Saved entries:
--- START ---

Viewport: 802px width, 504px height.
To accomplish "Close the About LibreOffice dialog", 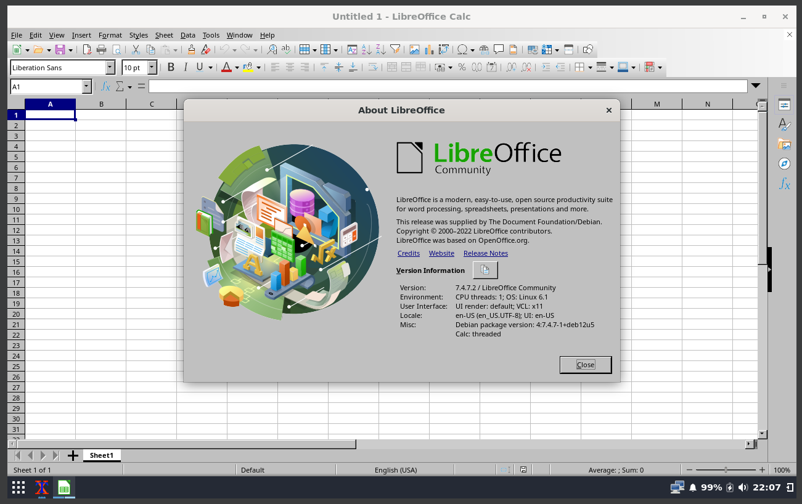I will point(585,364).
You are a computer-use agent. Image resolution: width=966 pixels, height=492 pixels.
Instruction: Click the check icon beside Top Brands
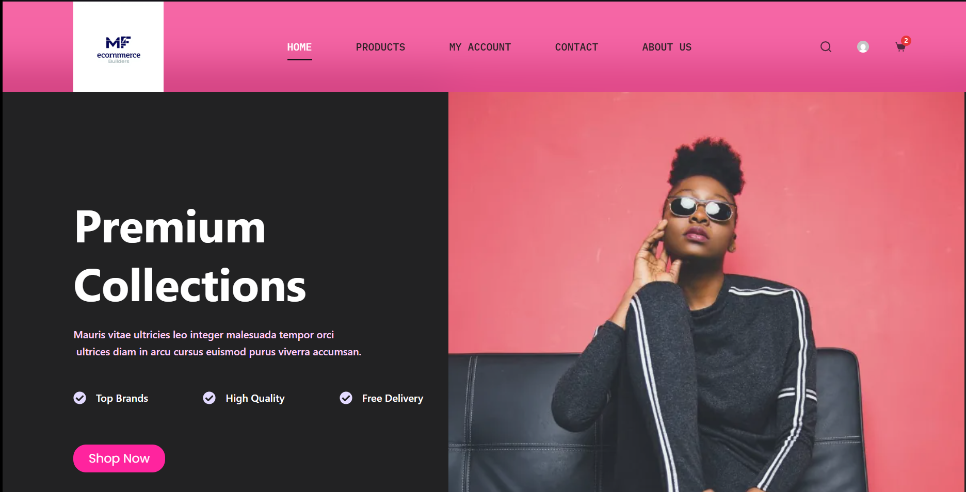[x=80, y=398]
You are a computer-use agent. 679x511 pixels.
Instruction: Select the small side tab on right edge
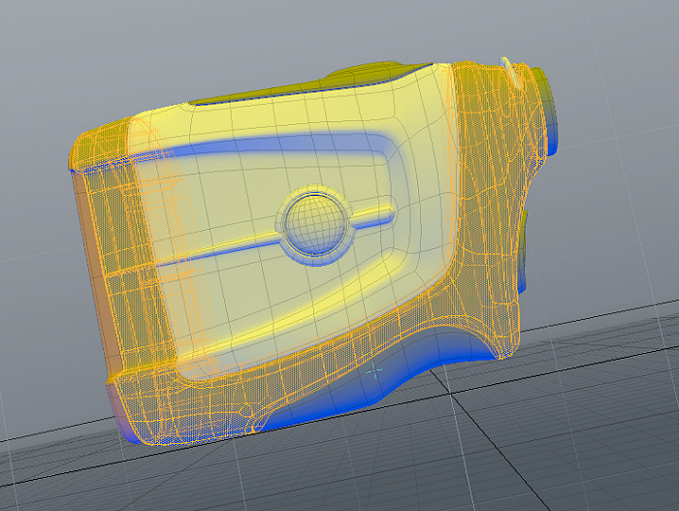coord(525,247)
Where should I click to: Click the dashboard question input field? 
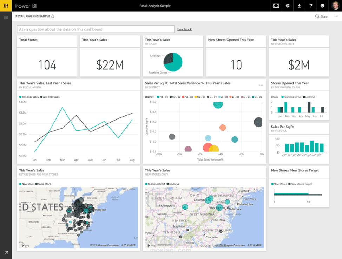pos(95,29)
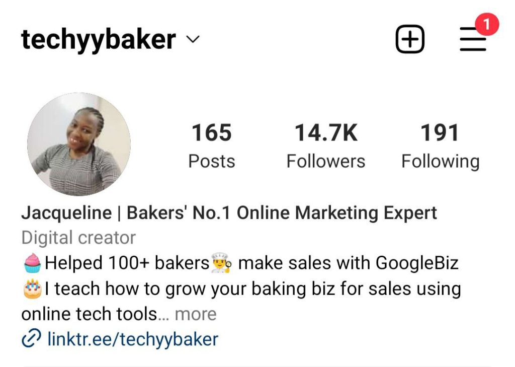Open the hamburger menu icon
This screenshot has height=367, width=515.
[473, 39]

--- END ---

# [Work item]
Could you find every line in the records above that contains the word "computer" and copy it?

# [Exercise output]
You are a computer-use agent. Image resolution: width=966 pixels, height=492 pixels.
You are a computer-use agent. 679x511 pixels.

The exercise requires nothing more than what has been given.